A quick browse of the UK front page, and there’s plenty of coronavirus coverage across them …
“EU to open up to vaccinated Britons as UK urges caution” is the top story in the Guardian print edition today.
“Wish EU’d come here”, says the Metro, while the Mirror has “Wish EU were here” – both referring to the EU reopening to vaccinated holidaymakers or those from countries with low Covid figures.
“Europe to welcome tourists for summer” – thank you Telegraph, which also has Boris Johnson striking a British trade deal with India.
“Reopening of holiday hotspots weeks away” – but by “weeks away” does the Times mean a long time or a short time?
The incredulous Mail clearly thinks the former: “Why wait seven more weeks?” as it jubilates in “Just ONE Covid death in latest daily figures”, though the bereaved might feel differently. (The Times also has “New scan finds heart disease in 20 minutes” and we can safely assume it means that’s a short time.)
The Express, a bit like the Mail, announces “50m vaccines milestone … and one life lost”.
The i has “Green light for England to unlock on 17 May” saying things are proceeding according to schedule.
The Financial Times zooms in on another country: “Germany to lift restrictions for people vaccinated against Covid” as Angela Merkel’s government confirms it will let people off from curfews and social restrictions if they have been inoculated against coronavirus or already had it.
Working women are facing a significant risk in the UK labour market, with far greater numbers being made redundant as a result of the pandemic than during the 2007 financial crisis, according to analysis seen by the Guardian.
Women are experiencing much higher levels of redundancies during the Covid pandemic than in previous recessions, according to the Trades Union Congress. Female redundancies in the UK hit 178,000 between September and November 2020, according to its analysis – 76% higher than the peak reached during the height of the financial crisis when female redundancy levels hit 100,000.

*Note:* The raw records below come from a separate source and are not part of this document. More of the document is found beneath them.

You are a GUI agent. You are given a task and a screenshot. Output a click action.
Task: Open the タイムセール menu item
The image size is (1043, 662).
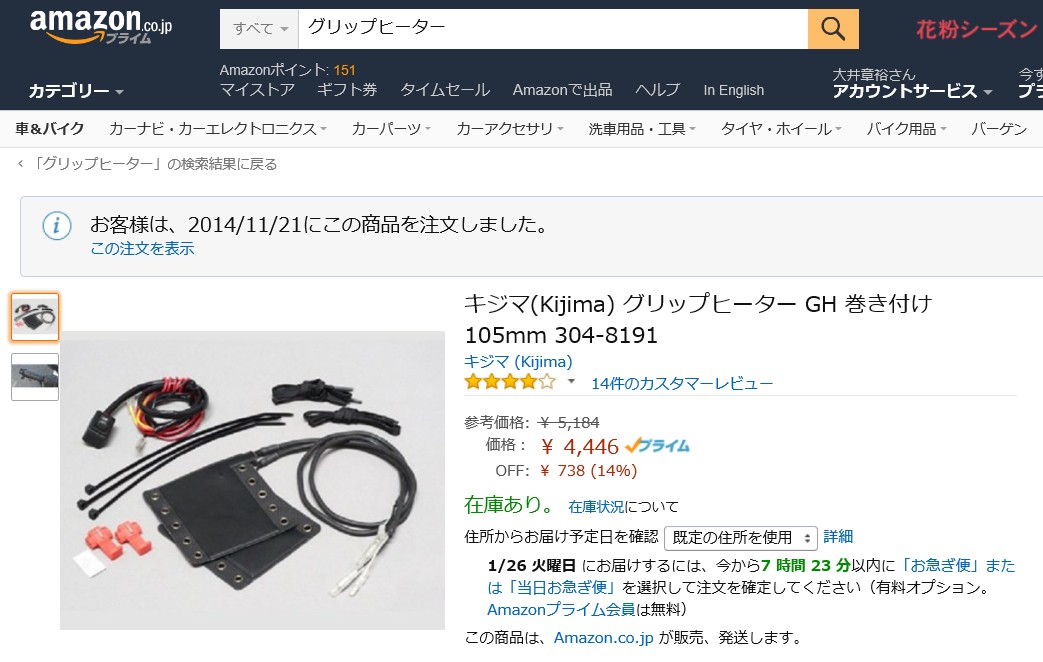pyautogui.click(x=445, y=90)
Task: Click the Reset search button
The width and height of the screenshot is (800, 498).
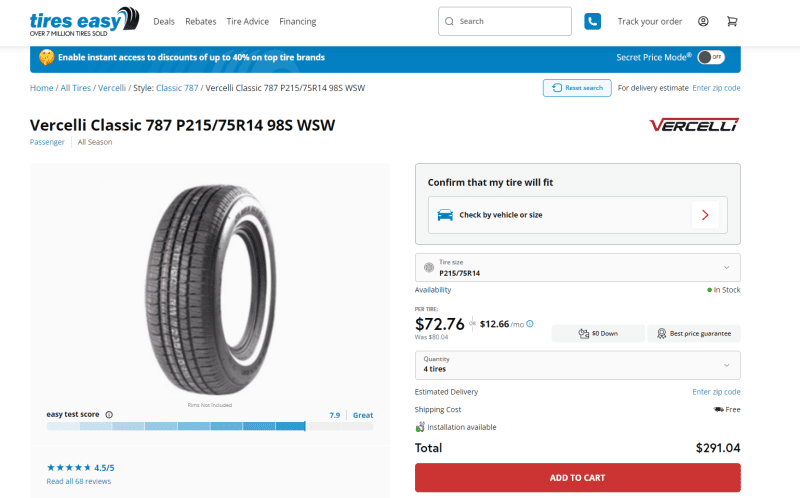Action: tap(577, 88)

In the same 2020 period, 217,000 men were made redundant – 3% more than the peak of male redundancies during the financial crisis.
“Women are more likely to be on furlough than men and to work in sectors hit hardest by Covid, like retail and hospitality. And they bore the brunt of childcare while schools and nurseries were closed,” said Frances O’Grady, the general secretary of the TUC. “Without ongoing support from ministers, many more women face losing their jobs.”